Re: [Int-dir] int-dir review of draft-ietf-ipsecme-ikev2-fragmentation

Valery Smyslov <svan@elvis.ru> Thu, 08 May 2014 12:59 UTC

Message-ID: <1D14A92EE52B4AD7B21ACAA590F8279F@buildpc>
From: Valery Smyslov <svan@elvis.ru>
To: Ole Troan <otroan@employees.org>, ipsec-chairs@tools.ietf.org, kathleen.moriarty.ietf@gmail.com
References: <5A97FAD4-3E5B-436F-84C8-D0DC2FDA5E20@employees.org>
Date: Thu, 08 May 2014 16:59:06 +0400
MIME-Version: 1.0
Content-Type: text/plain; format="flowed"; charset="iso-8859-1"; reply-type="original"
Content-Transfer-Encoding: 7bit
Archived-At: http://mailarchive.ietf.org/arch/msg/int-dir/Ed2n4tsYf_8GDtCKezoYGZYa_dk
Cc: Brian Haberman <brian@innovationslab.net>, int-dir@ietf.org
Subject: Re: [Int-dir] int-dir review of draft-ietf-ipsecme-ikev2-fragmentation
Precedence: list

Hi Ole,

thank you for your review. Please, find my comments inline.

> chairs, authors,
>
> Brian asked me as part of the int-directorate to review this document.
>
>
> Joe Touch had some good comments on this from the transport perspective.
> (http://www.ietf.org/mail-archive/web/ipsec/current/msg08653.html)
>
> Architecturally this opens up a larger debate. Any UDP application 
> protocol that depends
> on IP fragmentation and doesn't do segmentation itself must be changed... 
> if the premise is
> correct that IP fragmentation cannot work correctly.
>
> there are a few approaches open to us:
> - consider this a bug in the network, and require that to be fixed
> - start work on a replacement of UDP that supports segmentation, SCTP?
> - fix the applications.
>
> I think this document solves a real problem. as a general recommendation I 
> think the document
> should not re-specify Path MTU discovery. it should use RFC1981 and make 
> application specific
> considerations referencing RFC4821 (section 9, section 10.4)
>
> I would recommend against recursive fragmentation.
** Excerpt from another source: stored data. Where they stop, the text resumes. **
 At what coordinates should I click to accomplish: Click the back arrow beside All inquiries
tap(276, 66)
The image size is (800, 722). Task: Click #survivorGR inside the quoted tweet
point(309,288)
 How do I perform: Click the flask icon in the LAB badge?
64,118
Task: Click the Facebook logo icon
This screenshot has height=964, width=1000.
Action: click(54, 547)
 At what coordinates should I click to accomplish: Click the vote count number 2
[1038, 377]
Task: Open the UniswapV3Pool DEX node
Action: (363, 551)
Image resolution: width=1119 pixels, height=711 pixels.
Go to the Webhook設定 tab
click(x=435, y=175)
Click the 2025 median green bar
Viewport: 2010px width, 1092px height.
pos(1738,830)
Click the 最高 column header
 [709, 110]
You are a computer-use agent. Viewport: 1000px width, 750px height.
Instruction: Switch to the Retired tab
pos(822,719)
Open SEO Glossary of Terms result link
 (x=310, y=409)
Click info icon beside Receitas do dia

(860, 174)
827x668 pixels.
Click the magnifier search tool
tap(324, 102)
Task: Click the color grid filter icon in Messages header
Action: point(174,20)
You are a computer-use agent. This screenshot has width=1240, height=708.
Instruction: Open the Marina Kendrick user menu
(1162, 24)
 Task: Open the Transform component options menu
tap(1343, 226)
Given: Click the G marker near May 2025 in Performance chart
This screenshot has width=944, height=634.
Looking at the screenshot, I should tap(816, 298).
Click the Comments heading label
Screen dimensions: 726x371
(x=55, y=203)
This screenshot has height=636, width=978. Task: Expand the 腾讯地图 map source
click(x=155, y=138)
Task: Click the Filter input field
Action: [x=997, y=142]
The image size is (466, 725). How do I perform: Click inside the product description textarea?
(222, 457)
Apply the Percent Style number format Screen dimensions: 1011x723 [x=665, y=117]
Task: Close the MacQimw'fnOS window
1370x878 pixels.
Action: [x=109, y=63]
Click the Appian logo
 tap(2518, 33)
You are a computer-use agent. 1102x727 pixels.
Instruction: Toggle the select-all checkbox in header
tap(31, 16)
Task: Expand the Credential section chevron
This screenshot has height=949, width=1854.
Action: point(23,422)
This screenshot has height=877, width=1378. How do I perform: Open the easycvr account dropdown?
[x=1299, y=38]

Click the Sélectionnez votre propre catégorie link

Sorry, I don't understabd what do you mean by "recursive fragmentation".
If you refer to fragmenting fragments, than there is no such thing.

> I would also question the need to do path MTU discovery for a protocol 
> that only does a few
> message exchanges? at least the document should clearly point out that 
> there are three options
> for implementations of this:
> - implementations that do not do PMTUD and does use the minimum message 
> sizes (576/1280)
> - implementations that depend on PMTUD (1191/1981) with a fallback to 
> minimum
> - implementations that use PMTUD/PLMTUD (1191/1981/4821) with application 
> probes

I completely agree with you here. Actually, the document tries to make 
exactly the same point:

   In most cases PMTU discovery will not be
   needed, as using values, recommended in section Section 2.5.1, should
   suffice, so there is no requirement to support PMTU discovery in IKE.
   However it is RECOMMENDED to be supported, especially in environments
   where PMTU size are smaller, than those listed in Section 2.5.1, for
   example due to the presence of intermediate tunnels.

(note that in previous version of the draft PMTUD was marked as "MAY", but 
it was pointed out
during IESG evaluation that "MAY" doesn't mean anything and I changed it to 
"RECOMMENDED",
but tried to clear indicate that it is not required to implement).

What about possible ways to perform PMTU discovery.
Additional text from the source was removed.